2 モッガラーナ

神通第一のもくれん尊者

モッガラーナ尊者のエピソードとして有名なのは、その神通力をつかって、餓鬼道におちて苦しんでいた亡きお母様を救ってあげたことです。このことは、「仏教行事」のページにもくわしく書かれてありますので、ここでは略しますが、私たちの生活の行事として浸透している「御盆」「盆おどり」のルーツがモッガラーナのお話からきていることは興味深いことです。
餓鬼道から、お浄土へ行かれたお母様の姿をその目で見たとき、さぞやモッガラーナは歓喜して踊られたのでしょうね。

さて、そのモッガラーナ尊者が秀でていたという、じんづうりきとは、どういう力なのでしょうか?簡単に言えば、どんな世界でも見通せる力、人の心や、地獄・極楽、私たちの見えない世界をモッガラーナは見通せることができたのです。仏教では、この力を六つの項目にわけて説いています。

①天眼通・てんげんつう
どんなものでも見ることができること
②天耳通・てんにつう
どんな音や声でも聞き分けられること
③他心通
たしんつう
人が心の中で考えたことがわかること
④宿命通
しゅくみょうつう
人の前世でのようすがわかること
⑤神足通 じんそくつう
思い通りにどこへでもいくことができること
⑥漏尽通
ろじんつう
こころに微塵もよごれがないことを知ること

モッガラーナ尊者は、これらの力がどのお弟子さまよりも秀でていたのです。

サーリプッタと並び、おしゃかさまの左腕と言われたモッガラーナ尊者でしたが、その最後はとてもかわいそうでした。日頃からモッガラーナやおしゃかさまの教団・仲間を面白くおもっていなかった異教徒の人たちから、全身をめった打ちにされるのです。全身血だるまになったもくれん尊者のもとに駆けつけてきたのは大親友のサーリプッタでした。
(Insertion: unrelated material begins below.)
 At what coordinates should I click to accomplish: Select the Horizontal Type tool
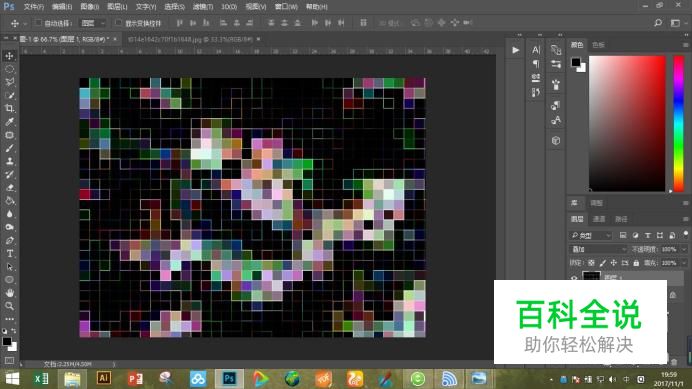[9, 253]
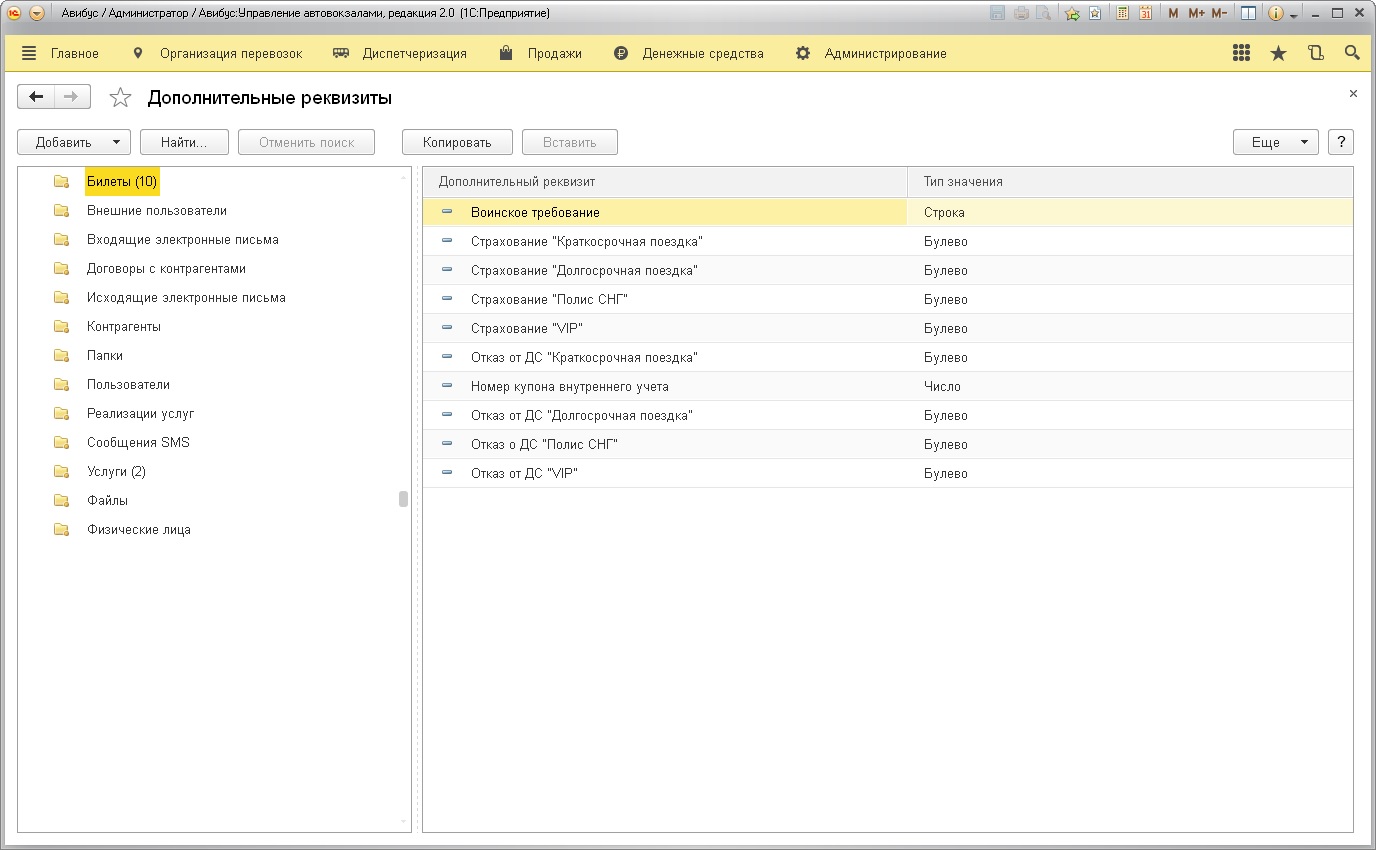
Task: Open the information icon in title bar
Action: click(1276, 14)
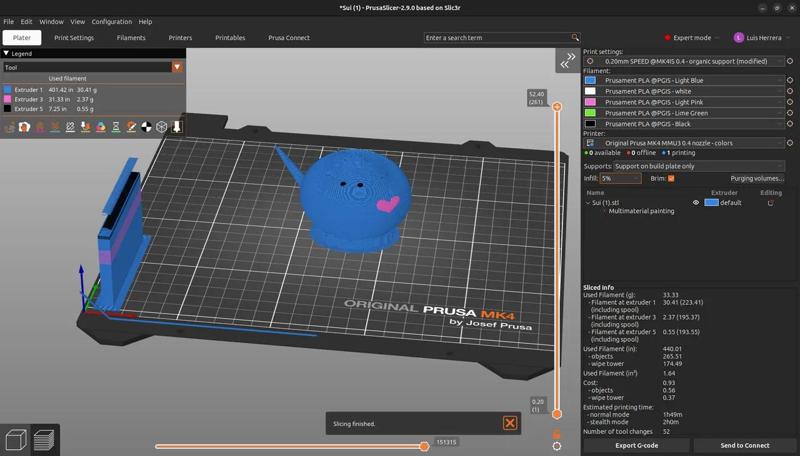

「モッガラーナ、いったいどうしたんだ。君なら、神通力で、あいつらが君を襲ってくることくらいは予知できただろうに」

「サーリプッタ、これも私のこれまで行ってきたことの報いなのだよ。報いからは逃げることができないのだ。サーリプッタよ、最後にブッダに別れの言葉を伝えてほしい」

大きな樹が枯れるときは、まず大きな枝から枯れていくといいます。この二人の長老が亡くなり、やがておしゃかさまも涅槃に近づかれるのです。歴史にもしもはないのですが、おしゃかさまなきあと、もしもこの二人が生きていたら、どのようにサンガ(僧の集団)が発展していったことでしょうか。興味がつきません。